Hi all,
I know there there are a couple of topics out there on this issue already but I’m still trying to get a clear picture about CUDA cores/functional units and pipelines and how they relate to each other. I’m trying to identify ways to further improve the utilization of my GPUs.
I’m aware that some of these details below are architecture dependent but I want to understand the general concept which I believe should remain fairly consistent across architectures.
According to [1], “CUDA cores” is a marketing term that helps to provide a magnitude of performance. My understanding is that the INT32, FP32, FP64 cores often depicted in the whitepapers of the different architectures (e.g Figure 7 in [2]) don’t actually physically exist on the GPU. Instead these “CUDA cores” are made up of some physical “functional units” (which NVIDIA does not disclose) that are actually executing additions, multiplications, etc. in hardware. Is this assumption correct?
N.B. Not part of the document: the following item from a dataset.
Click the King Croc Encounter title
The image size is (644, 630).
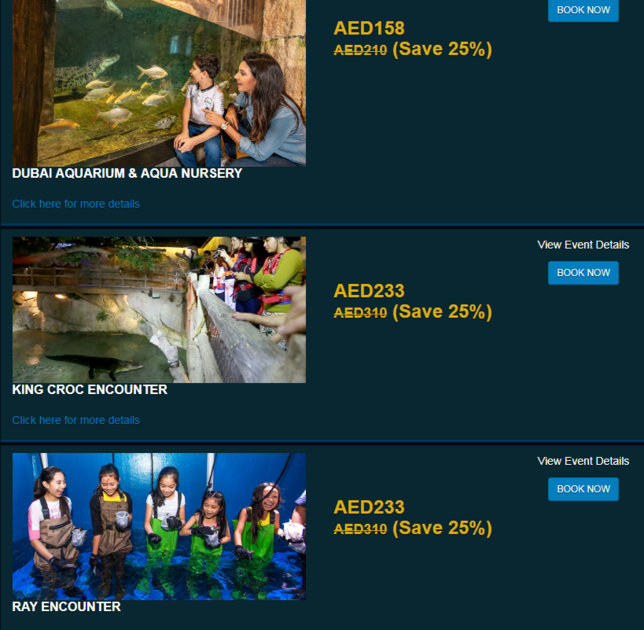tap(90, 389)
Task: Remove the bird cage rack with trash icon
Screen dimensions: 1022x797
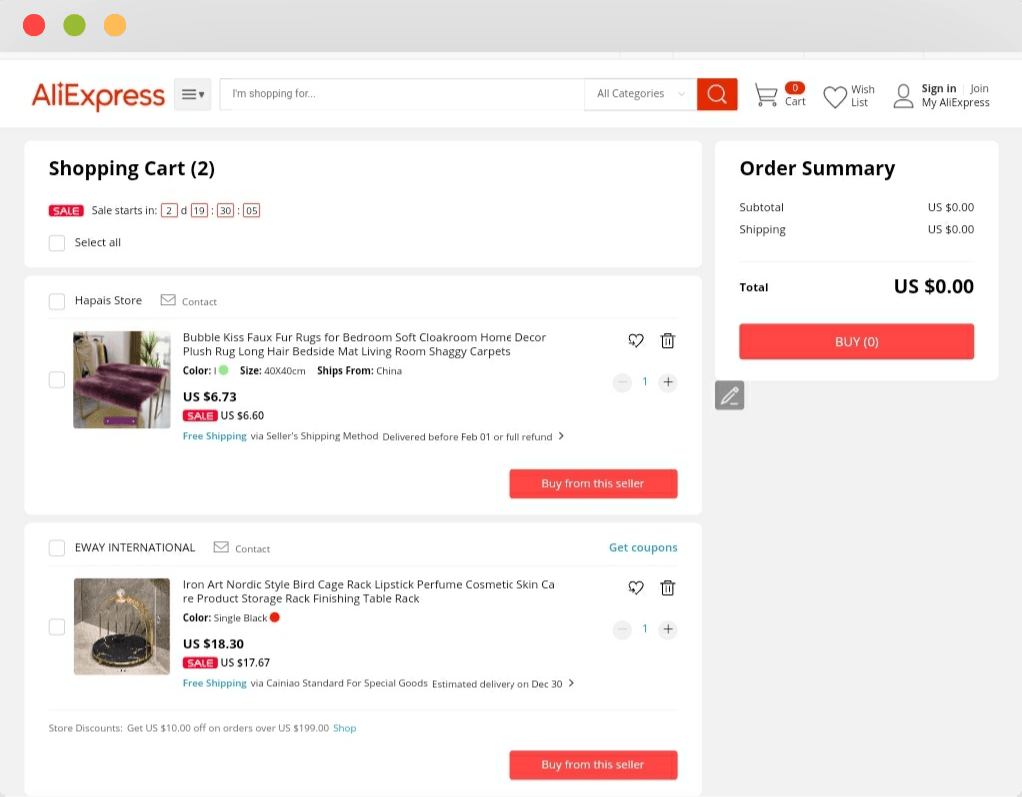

I’m trying to understand how the different pipelines use these functional units. So I have a few questions:
- How do functional units map to pipelines?
- Do pipelines get assigned a disjoint set of functional units, or can multiple pipelines share the same units and potentially interfere with each other?
If I for example see in the Compute Workload Analysis of Nsight Compute that the FMA pipeline is running close to its peak performance, does this mean other pipelines (e.g ALU) might be performance-limited because their potential functional units are already saturated by the FMA pipeline?
[1] suggests that FMA, FP64, ALU, etc. are fixed latency math pipelines. In addition [1] and [4] mention that some pipelines (e.g FP16, Tensor/MMA and FP64) share the same dispatch port, which could cause contention.
- Is there any documentation about which pipelines share dispatch ports, or do you have to figure this out through benchmarking?
- What is the design reasoning behind sharing a dispatch port between pipelines? Could this mean these pipelines are sharing a set of functional units, with the dispatcher coordinating their scheduling across the shared set of functional units?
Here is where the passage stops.